» **What the task requires**
How do the lines below between the ones holding "Client Login (420, 7)" and "Annoncering (85, 2189)", inclusive, read? Give them again exactly, with no other lines.

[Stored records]
----

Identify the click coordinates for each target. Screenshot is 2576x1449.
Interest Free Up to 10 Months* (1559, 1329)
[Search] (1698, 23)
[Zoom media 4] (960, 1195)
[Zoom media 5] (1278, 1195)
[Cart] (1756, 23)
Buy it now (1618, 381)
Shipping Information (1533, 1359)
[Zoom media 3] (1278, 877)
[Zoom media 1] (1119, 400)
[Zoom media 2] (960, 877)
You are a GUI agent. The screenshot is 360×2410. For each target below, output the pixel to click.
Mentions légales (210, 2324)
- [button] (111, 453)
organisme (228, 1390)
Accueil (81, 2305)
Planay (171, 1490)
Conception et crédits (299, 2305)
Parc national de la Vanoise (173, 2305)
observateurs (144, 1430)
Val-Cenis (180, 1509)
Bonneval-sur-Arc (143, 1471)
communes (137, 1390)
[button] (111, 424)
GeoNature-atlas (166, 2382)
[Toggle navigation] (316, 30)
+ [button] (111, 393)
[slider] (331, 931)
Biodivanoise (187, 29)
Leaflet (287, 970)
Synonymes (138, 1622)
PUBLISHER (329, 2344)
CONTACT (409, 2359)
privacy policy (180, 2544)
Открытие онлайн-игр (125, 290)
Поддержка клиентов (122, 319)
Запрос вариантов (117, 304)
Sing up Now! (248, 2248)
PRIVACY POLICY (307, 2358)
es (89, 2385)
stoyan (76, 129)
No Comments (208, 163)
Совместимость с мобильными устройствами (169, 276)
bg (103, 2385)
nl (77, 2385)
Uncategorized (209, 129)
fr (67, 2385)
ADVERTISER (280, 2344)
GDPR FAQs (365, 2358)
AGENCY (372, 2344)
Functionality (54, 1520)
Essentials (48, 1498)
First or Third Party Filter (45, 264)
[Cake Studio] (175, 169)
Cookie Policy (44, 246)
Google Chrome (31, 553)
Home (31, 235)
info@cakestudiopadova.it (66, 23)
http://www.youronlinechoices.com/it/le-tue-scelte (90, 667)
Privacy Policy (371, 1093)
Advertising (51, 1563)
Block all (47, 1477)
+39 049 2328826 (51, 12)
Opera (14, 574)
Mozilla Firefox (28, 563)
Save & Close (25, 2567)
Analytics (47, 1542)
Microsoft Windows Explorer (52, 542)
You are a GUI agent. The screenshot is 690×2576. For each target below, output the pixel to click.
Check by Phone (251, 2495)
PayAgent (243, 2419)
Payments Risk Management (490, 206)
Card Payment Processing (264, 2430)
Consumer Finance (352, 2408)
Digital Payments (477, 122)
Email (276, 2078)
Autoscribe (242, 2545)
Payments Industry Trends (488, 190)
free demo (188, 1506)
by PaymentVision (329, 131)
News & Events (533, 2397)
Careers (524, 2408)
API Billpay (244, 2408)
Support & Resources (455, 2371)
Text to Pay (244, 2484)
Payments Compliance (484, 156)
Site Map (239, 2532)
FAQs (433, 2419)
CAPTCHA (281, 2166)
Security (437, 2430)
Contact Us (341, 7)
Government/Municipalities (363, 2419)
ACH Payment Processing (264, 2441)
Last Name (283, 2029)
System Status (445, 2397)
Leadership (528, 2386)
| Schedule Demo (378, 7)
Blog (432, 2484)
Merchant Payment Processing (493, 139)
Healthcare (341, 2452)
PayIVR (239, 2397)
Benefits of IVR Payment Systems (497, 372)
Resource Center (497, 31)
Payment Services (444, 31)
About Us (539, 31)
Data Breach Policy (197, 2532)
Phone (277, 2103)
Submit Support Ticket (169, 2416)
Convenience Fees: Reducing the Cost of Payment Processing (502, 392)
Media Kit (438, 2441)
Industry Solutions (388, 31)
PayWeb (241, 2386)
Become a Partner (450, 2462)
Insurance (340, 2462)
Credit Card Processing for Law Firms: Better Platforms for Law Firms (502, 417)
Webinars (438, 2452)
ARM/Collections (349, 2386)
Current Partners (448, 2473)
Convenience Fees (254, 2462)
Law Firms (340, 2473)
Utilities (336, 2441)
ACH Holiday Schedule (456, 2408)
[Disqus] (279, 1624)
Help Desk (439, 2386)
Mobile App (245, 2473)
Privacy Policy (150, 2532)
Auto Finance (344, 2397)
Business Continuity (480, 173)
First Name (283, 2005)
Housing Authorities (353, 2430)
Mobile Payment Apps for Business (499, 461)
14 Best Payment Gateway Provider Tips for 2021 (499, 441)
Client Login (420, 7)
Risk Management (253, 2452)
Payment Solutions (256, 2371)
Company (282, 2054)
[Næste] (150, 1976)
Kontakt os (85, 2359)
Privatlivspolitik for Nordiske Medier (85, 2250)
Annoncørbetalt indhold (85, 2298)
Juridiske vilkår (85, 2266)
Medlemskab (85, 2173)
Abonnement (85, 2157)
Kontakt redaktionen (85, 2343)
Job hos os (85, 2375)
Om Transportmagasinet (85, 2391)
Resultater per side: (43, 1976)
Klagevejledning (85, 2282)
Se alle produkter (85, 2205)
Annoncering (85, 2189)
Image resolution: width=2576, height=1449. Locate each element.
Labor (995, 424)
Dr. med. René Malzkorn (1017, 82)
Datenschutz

----

» **Answer box**
Client Login (420, 7)
Risk Management (253, 2452)
Payment Solutions (256, 2371)
Company (282, 2054)
[Næste] (150, 1976)
Kontakt os (85, 2359)
Privatlivspolitik for Nordiske Medier (85, 2250)
Annoncørbetalt indhold (85, 2298)
Juridiske vilkår (85, 2266)
Medlemskab (85, 2173)
Abonnement (85, 2157)
Kontakt redaktionen (85, 2343)
Job hos os (85, 2375)
Om Transportmagasinet (85, 2391)
Resultater per side: (43, 1976)
Klagevejledning (85, 2282)
Se alle produkter (85, 2205)
Annoncering (85, 2189)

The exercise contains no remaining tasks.